LC 34 First True + Last True Medium

Find First and Last Position of Element in Sorted Array

Two binary searches — one for the left boundary, one for the right. The key insight: run the same template twice with different conditions.

What are we solving?

Problem Statement

Given an array of integers nums sorted in non-decreasing order, find the starting and ending position of a given target value. If target is not found in the array, return [-1, -1]. You must write an algorithm with O(log n) runtime complexity.

Example 1
Input:nums = [5, 7, 7, 8, 8, 10], target = 8
Output:[3, 4]
Example 2 — target not found
Input:nums = [5, 7, 7, 8, 8, 10], target = 6
Output:[-1, -1]

Two passes: First True then Last True

This problem is really asking two separate questions:

If the element at the left boundary equals the target, the range [left, right] is the answer. If it doesn't equal the target, the target is not present and we return [-1, -1].

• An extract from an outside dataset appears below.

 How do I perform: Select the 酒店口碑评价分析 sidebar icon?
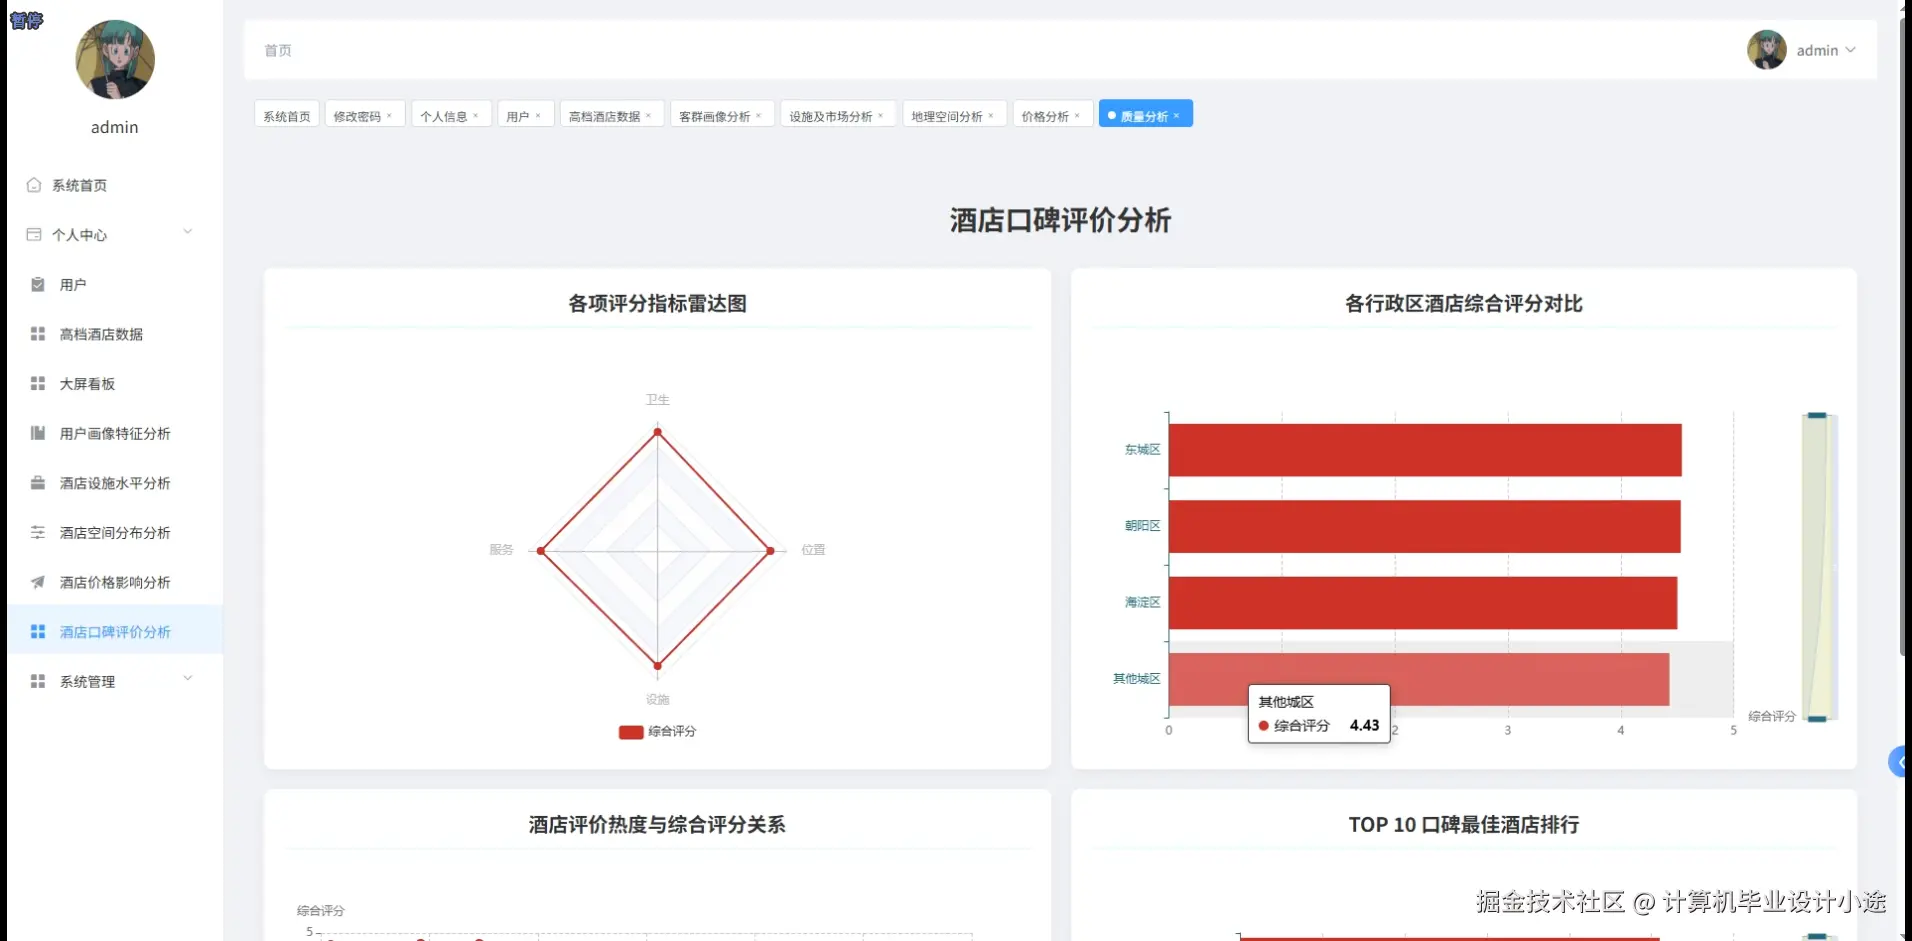coord(37,631)
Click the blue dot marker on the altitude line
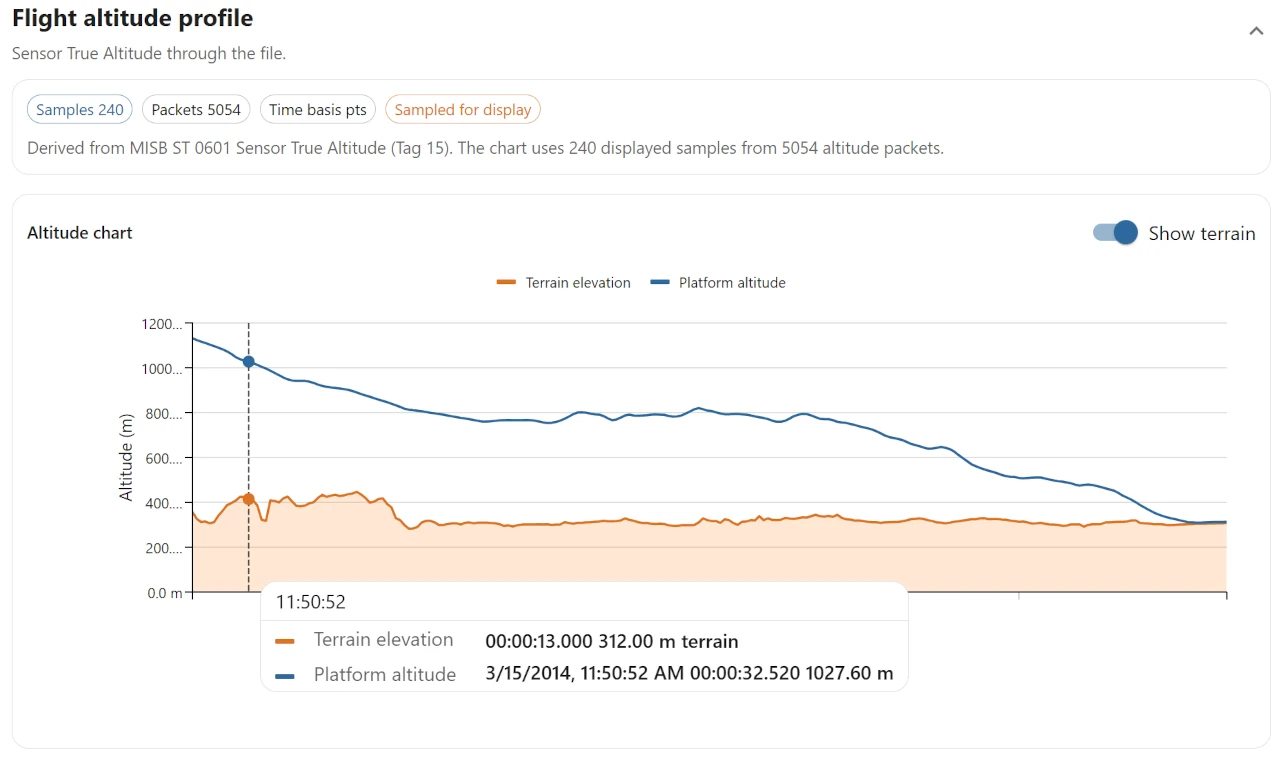This screenshot has height=759, width=1280. point(248,363)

Array: [5, 7, 7, 8, 8, 10] · target = 8
Pass 1 — First True: nums[i] >= 8
5>=8?F
7>=8?F
7>=8?F
8>=8?T*
8>=8?T
10>=8?T
First T = index 3. Left boundary of 8 found.
Array: [5, 7, 7, 8, 8, 10] · target = 8
Pass 2 — Last True: nums[i] <= 8
5<=8?T
7<=8?T
7<=8?T
8<=8?T
8<=8?T*
10<=8?F
Last T = index 4. Right boundary of 8 found. Answer: [3, 4].

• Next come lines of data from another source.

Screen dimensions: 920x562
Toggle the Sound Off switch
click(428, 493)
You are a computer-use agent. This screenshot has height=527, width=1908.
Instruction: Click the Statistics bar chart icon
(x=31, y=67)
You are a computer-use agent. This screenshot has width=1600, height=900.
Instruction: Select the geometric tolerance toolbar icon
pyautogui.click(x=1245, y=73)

Detecting "target not present": After finding the left boundary, check nums[leftBoundary] == target. If this is false, the target doesn't exist and both boundaries return -1. This single check handles all "not found" cases.

Walkthrough for left boundary

Array: [5, 7, 7, 8, 8, 10], target = 8

1
left=0, right=5 → mid=2, nums[2]=7

7 >= 8? No → FALSE. Search right: left = 3.

2
left=3, right=5 → mid=4, nums[4]=8

8 >= 8? Yes → TRUE. Save boundary=4, search left: right = 3.

3
left=3, right=3 → mid=3, nums[3]=8

8 >= 8? Yes → TRUE. Save boundary=3, search left: right = 2.

4
left=3 > right=2 → loop ends

Left boundary = 3. nums[3] = 8 = target → target exists.

Two binary searches, one helper

class Solution {
    public int[] searchRange(int[] nums, int target) {
        int left = findFirst(nums, target);
        if (left == -1) return new int[]{-1, -1};
        return new int[]{left, findLast(nums, target)};
    }

    // First True: find first index where nums[i] >= target
    private int findFirst(int[] nums, int target) {
        int left = 0, right = nums.length - 1, boundary = -1;

        while (left <= right) {
            int mid = left + (right - left) / 2;
            if (nums[mid] >= target) {
                boundary = mid;
                right = mid - 1;
            } else {
                left = mid + 1;
            }
        }

        // Confirm target actually exists at the boundary
        if (boundary == -1 || nums[boundary] != target) return -1;
        return boundary;
    }

    // Last True: find last index where nums[i] <= target
    private int findLast(int[] nums, int target) {
        int left = 0, right = nums.length - 1, boundary = -1;

        while (left <= right) {
            int mid = left + (right - left) / 2;
            if (nums[mid] <= target) {
                boundary = mid;
                left = mid + 1; // search right for a later match
            } else {
                right = mid - 1;
            }
        }

        return boundary;
    }
}
class Solution:
    def searchRange(self, nums: list[int], target: int) -> list[int]:
        left = self.find_first(nums, target)
        if left == -1:
            return [-1, -1]
        return [left, self.find_last(nums, target)]

    def find_first(self, nums, target):
        # First True: find first index where nums[i] >= target
        left, right, boundary = 0, len(nums) - 1, -1

        while left <= right:
            mid = left + (right - left) // 2
            if nums[mid] >= target:
                boundary = mid
                right = mid - 1
            else:
                left = mid + 1

        # Confirm target actually exists at the boundary
        if boundary == -1 or nums[boundary] != target:
            return -1
        return boundary

    def find_last(self, nums, target):
        # Last True: find last index where nums[i] <= target
        left, right, boundary = 0, len(nums) - 1, -1

        while left <= right:
            mid = left + (right - left) // 2
            if nums[mid] <= target:
                boundary = mid
                left = mid + 1  # search right for a later match
            else:
                right = mid - 1

        return boundary

Complexity

Time
O(log n)
Two binary searches, each O(log n). The constant factor of 2 drops out.
Space
O(1)
No auxiliary structures — just pointer variables.

Library connection: find_first is equivalent to bisect_left in Python and lower_bound in C++. find_last is equivalent to bisect_right - 1 and upper_bound - 1. This problem is exactly what those standard library functions implement.